● What to work on:
Please restate the records below verbatim, omitting every image they hold.

● Records shown:
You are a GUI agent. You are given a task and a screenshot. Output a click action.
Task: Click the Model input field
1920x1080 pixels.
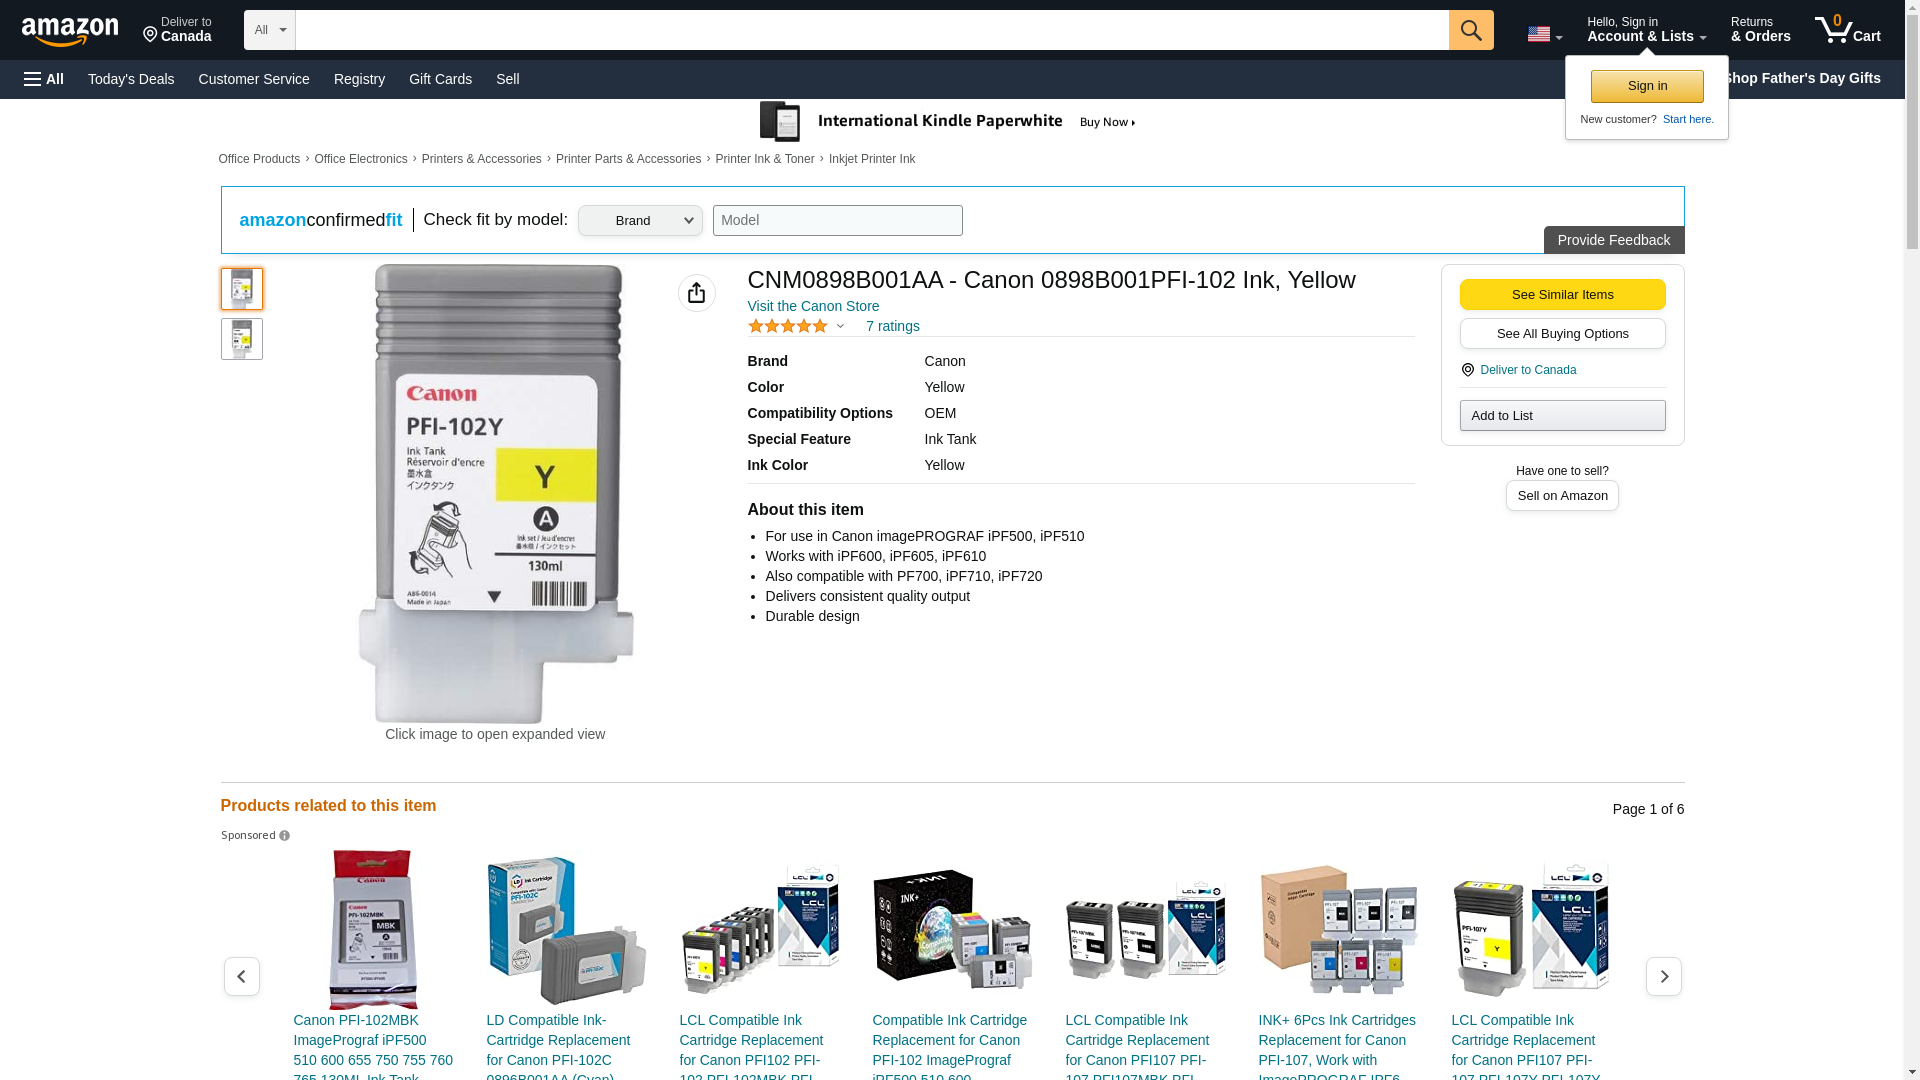click(837, 221)
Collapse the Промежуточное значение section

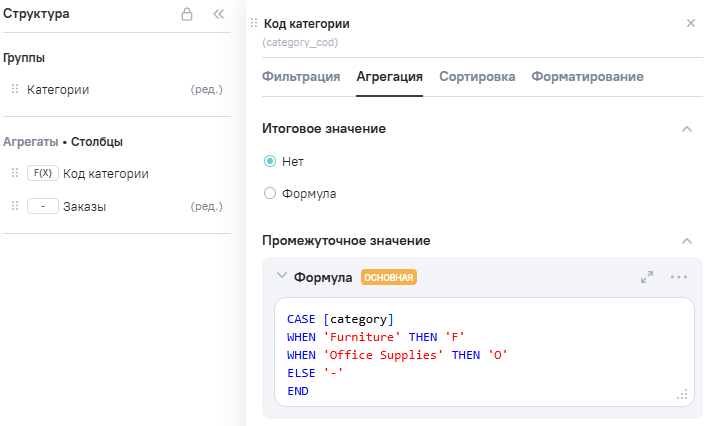[686, 241]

● Result:
You are a GUI agent. You are given a task and a screenshot. Output a click action.
Task: Click the Model input field
1920x1080 pixels.
click(837, 221)
Collapse the Промежуточное значение section

[686, 241]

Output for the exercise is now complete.